FECHA 20 de septiembre de 2003
LUGAR Coliseo romano de Nimes, Francia
ENTRADA Media plaza
TOROS
RESEÑA Joao Moura (saludos y oreja)
Pablo Hermoso de Mendoza (oreja y oreja)
Rui Fernándes (saludos y saludos)
CABALLOS UTILIZADOS

Primer toro de la Ganadería de Herederos de Manuel Vinhas, número 162, 438 Kg. De salida FUSILERO (2 rejones de castigo); en banderillas GAYARRE (2 banderillas) y CAMPO GRANDE (2 banderillas); y para el último tercio NATIVO (3 cortas y un rejón de muerte tras pinchazo).

Segundo toro de la Ganadería de Herederos de Manuel Vinhas, número 150, 522 Kg. De salida COYOTE (2 rejones de castigo); en banderillas LABRIT (3 banderillas); y para el último tercio NATIVO (2 cortas, 2 cortas a dos manos, dos rosas a dos manos y un rejón de muerte con dos descabellos pie a tierra).

OTROS CABALLOS DESPLAZADOS

 

   
 

Se rompió la buena racha que Pablo Hermoso de Mendoza llevaba con el rejón de muerte y eso privó al navarro de un triunfo rotundo en el Coliseo romano de Nimes, dentro de un festejo matinal con claros tintes portugueses. Decimos lo de los tintes lusos por que el cartel estaba compuesto, salvo en el caso de Hermoso de Mendoza, por toreros y toros de ese país.

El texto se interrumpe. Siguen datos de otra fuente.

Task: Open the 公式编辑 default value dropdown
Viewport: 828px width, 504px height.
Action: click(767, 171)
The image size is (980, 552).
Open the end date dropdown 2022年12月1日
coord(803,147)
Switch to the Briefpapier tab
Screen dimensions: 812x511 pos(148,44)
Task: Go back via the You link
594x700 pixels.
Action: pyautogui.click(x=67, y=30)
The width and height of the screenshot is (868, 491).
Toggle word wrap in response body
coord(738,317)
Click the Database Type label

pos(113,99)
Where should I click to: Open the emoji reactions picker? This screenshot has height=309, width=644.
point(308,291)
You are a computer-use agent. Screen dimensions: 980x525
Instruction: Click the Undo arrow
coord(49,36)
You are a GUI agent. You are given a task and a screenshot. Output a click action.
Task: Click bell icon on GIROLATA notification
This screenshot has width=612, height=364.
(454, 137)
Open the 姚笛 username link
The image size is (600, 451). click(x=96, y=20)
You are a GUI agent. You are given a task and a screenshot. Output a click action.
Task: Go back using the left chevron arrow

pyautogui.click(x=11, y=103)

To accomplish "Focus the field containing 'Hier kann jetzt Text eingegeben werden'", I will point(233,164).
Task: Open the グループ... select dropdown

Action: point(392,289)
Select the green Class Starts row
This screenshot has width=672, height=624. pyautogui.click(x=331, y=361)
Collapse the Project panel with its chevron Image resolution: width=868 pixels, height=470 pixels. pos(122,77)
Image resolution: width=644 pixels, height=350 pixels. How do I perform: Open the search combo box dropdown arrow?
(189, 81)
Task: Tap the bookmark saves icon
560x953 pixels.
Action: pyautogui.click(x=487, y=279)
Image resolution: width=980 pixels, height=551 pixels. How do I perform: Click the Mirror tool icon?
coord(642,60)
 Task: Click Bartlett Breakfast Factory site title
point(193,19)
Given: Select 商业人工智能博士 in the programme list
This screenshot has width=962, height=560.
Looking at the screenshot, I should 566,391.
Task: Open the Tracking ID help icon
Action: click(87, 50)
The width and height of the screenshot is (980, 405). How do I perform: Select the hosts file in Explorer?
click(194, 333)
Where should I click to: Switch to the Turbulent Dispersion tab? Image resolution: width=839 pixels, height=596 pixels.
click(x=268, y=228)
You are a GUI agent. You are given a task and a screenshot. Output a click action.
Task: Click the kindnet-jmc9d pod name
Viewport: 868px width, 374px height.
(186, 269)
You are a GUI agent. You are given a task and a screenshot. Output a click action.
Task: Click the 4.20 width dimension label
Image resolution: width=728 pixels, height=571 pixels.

A la buena corrida de los Herederos de Manuel Vinhas, dieron buena réplica los caballeros, destacando la monta y lidia de Pablo Hermoso de Mendoza, que posiblemente atraviese el momento más importante de la temporada y que volvió a sumar una nueva puerta grande, pese a que no estuvo certero a la hora de matar, lo que, por otra parte, le privó posiblemente de haber obtenido algún rabo de sus enemigos.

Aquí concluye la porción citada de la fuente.